__REQUEST__
Return every line of the rows below that contains the string "data". Treat matches as case-sensitive.

###

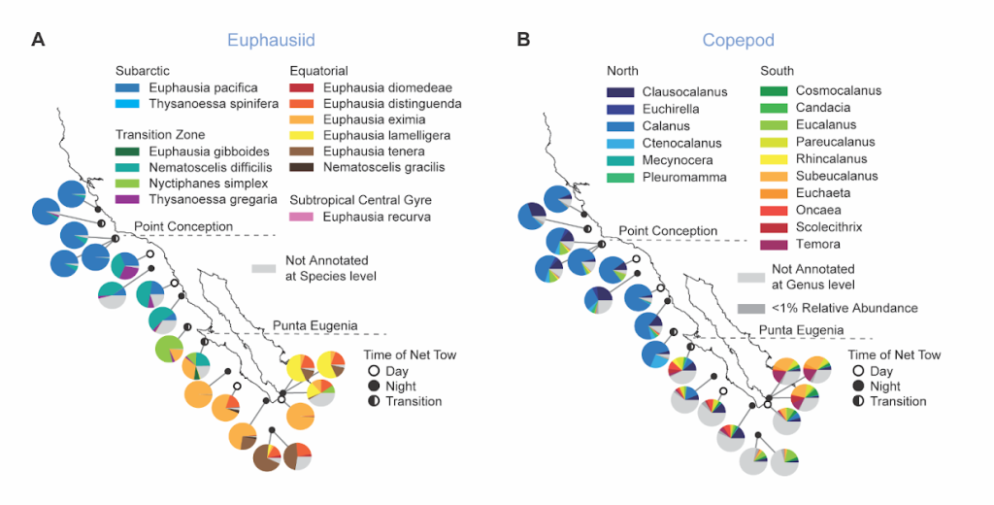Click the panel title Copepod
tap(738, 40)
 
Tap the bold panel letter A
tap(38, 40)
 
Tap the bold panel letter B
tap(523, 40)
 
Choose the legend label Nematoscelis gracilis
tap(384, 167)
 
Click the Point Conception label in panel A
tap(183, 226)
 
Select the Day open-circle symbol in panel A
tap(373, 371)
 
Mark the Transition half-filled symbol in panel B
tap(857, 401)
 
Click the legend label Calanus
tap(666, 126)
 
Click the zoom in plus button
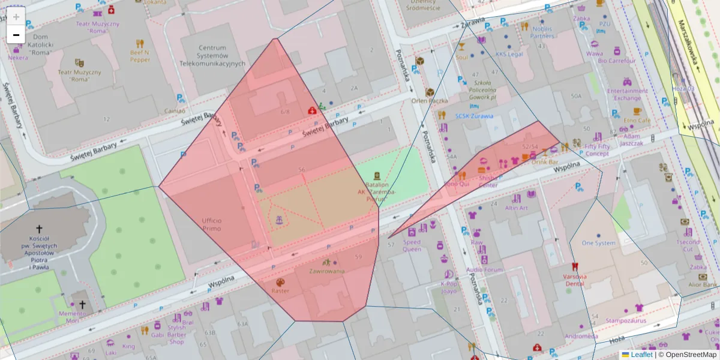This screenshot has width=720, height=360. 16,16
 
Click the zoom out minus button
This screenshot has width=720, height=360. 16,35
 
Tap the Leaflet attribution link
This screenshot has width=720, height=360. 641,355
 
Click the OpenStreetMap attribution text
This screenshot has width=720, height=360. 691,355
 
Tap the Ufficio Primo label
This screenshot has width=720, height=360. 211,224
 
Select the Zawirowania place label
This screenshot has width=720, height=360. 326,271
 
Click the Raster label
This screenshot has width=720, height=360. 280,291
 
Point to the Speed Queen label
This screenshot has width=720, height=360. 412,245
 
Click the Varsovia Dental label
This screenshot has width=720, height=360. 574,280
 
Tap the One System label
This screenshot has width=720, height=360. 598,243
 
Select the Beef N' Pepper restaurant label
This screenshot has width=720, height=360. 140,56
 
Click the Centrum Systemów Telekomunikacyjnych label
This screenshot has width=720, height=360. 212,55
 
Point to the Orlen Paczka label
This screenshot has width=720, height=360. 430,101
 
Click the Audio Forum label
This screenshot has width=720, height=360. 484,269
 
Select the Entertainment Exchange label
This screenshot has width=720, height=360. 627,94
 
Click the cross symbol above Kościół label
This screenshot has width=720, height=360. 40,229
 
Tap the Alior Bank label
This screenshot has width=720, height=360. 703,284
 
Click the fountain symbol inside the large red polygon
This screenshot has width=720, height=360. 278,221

###

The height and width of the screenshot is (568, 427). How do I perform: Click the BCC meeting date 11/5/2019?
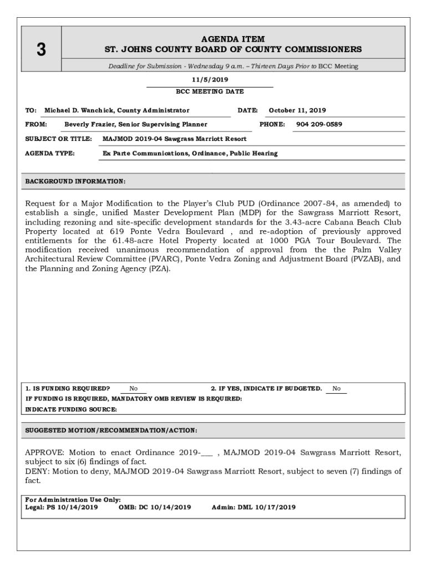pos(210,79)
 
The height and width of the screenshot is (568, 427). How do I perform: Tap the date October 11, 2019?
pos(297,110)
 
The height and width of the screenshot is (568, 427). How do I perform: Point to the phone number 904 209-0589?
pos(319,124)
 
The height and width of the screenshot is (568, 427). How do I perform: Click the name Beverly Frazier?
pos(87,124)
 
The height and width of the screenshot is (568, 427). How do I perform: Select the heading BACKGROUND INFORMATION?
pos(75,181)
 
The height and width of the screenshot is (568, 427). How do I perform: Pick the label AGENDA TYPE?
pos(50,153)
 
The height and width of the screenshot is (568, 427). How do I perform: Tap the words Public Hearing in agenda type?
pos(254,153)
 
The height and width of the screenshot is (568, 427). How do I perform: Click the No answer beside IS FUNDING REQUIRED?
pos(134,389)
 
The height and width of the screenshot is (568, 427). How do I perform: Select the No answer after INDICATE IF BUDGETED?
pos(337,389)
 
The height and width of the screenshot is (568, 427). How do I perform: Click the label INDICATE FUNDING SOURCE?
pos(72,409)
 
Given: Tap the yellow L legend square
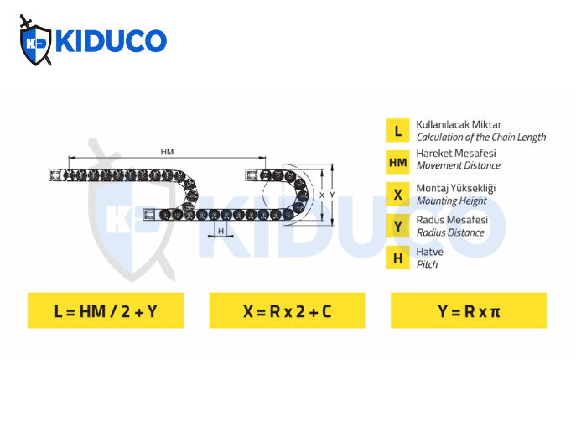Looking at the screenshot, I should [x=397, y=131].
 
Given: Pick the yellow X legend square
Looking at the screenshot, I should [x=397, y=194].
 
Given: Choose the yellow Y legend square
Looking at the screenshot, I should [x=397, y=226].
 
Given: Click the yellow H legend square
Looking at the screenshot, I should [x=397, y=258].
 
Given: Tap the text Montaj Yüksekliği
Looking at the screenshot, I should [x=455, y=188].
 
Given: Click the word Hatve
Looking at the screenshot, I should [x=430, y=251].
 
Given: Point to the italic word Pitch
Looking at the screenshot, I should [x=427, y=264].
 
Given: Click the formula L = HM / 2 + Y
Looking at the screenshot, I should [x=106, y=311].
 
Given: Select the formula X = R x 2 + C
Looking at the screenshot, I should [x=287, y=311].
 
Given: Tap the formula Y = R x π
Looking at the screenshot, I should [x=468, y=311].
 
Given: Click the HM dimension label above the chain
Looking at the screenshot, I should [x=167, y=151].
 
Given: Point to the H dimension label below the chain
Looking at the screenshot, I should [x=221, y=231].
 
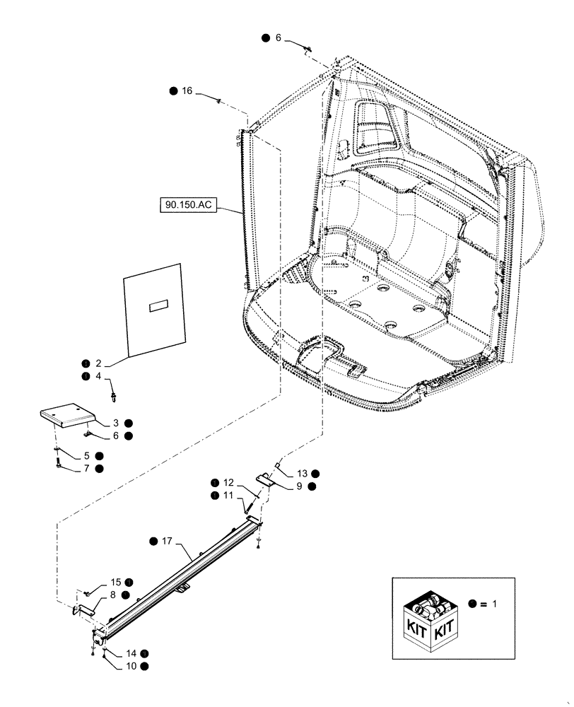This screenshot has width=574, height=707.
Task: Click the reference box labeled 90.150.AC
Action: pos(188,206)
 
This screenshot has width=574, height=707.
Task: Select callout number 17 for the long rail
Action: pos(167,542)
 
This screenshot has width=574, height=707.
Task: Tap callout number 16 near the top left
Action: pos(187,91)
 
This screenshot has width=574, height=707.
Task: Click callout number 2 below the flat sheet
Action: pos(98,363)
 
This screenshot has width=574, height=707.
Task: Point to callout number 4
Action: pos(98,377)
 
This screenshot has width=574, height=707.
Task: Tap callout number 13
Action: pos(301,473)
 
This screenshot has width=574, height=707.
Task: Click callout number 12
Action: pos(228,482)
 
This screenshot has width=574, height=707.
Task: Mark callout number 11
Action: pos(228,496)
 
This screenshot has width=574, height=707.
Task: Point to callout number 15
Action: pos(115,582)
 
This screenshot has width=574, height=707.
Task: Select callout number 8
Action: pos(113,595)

###

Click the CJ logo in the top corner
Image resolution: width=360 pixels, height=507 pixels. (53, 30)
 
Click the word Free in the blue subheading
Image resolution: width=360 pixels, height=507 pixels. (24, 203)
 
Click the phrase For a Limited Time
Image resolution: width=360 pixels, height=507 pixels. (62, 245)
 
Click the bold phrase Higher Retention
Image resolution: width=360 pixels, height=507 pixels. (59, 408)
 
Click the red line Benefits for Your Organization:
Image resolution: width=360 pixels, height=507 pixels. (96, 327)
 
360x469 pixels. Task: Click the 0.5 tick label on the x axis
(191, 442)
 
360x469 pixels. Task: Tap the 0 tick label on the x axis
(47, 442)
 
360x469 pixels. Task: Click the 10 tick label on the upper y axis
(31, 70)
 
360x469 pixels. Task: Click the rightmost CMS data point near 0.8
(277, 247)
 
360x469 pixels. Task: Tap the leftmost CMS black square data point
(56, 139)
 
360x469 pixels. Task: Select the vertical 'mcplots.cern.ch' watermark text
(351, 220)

###

__ANSWER__
360x469 pixels. Task: Click the rightmost CMS data point near 0.8
360x469 pixels. Task: Tap the leftmost CMS black square data point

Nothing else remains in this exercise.